- PASSAGE:
BEGIN
(1) Assume S(A)=S multiplied by A.
Graphical representation is right triangle OPQ, where O(0,0), P(0,1), Q(1/S,0), so OPQ is the feasibility region.
(a) Optimal solution:
A, B≥0⇒S≥0⇒
0<S<1⇒max(A+B)=1/S (A=1/S, B=0);
S≥1⇒max(A+B)=1 (A=0, B=1);
S=0⇒max(A+B)=1 (A any value, B=1).
(b) Infeasible: S<0.
(2) Assume S is a function of A.
(a) Optimal solution:
Range of S must include S(A)≥0 for some A≥0:
0<S(A)<1⇒max(A+B)=1/S(A) (B=0, for some A);
S(A)≥1⇒max(A+B)=1 (B=1, for some A);
S(A)=0⇒max(A+B)=1 (B=1, for some A).
(b) Infeasible: S(A)<0 for all A.
EXAMPLE: S(A)=3A-A²-2, but this would be non-linear.
1≤A≤2⇒min(S(A))=0, max(S(A))=¼; A<1 or A>2⇒S(A)<0.
(a) max(A+B)=4 at A=3/2, B=0
(b) Infeasible when A<1 or A>2.
Still investigating for (c).
END
- RECORDS PROVIDED:
BEGIN
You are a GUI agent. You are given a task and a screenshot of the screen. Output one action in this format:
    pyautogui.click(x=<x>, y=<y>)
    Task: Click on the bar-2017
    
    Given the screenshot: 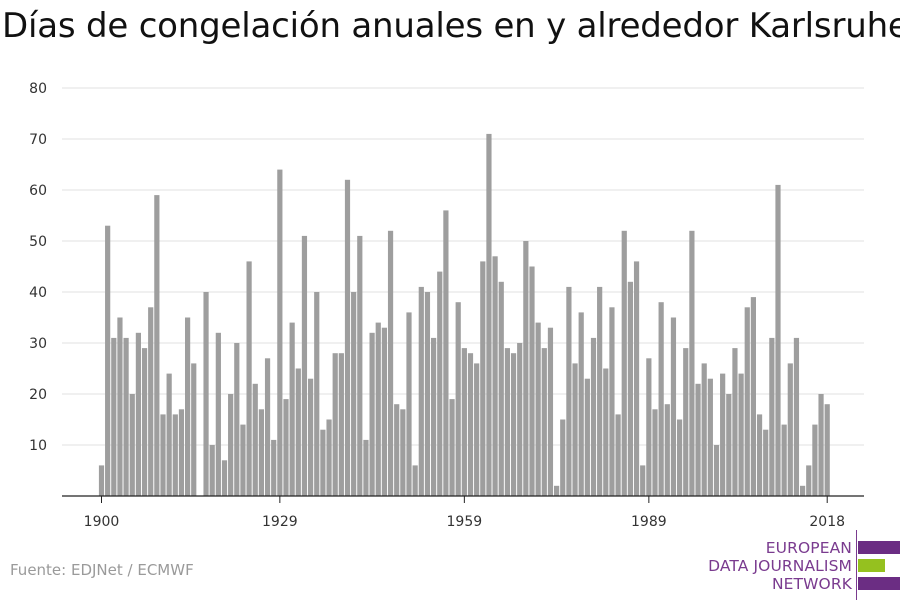 What is the action you would take?
    pyautogui.click(x=821, y=445)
END
- PROBLEM SET:
- A) Answer these questions from the passage on maximizing A+B:
(i) What coordinates are given for the three vertices of triangle OPQ?
(ii) In part (2), under what condition is the problem infeasible?
(iii) In the example with S(A)=3A-A²-2, what maximum value of A+B is given, and at what values of A and B?
- B) From part (1)(a) of the passage on maximizing A+B, list every case of S, along with the maximum of A+B and the values of A and B given for it.

- SOLVED TASKS:
- A)
(i) O(0,0), P(0,1) and Q(1/S,0).
(ii) When S(A)<0 for all A.
(iii) max(A+B)=4, at A=3/2 and B=0.

- B)
- 0<S<1: max(A+B)=1/S, with A=1/S and B=0
- S≥1: max(A+B)=1, with A=0 and B=1
- S=0: max(A+B)=1, with A any value and B=1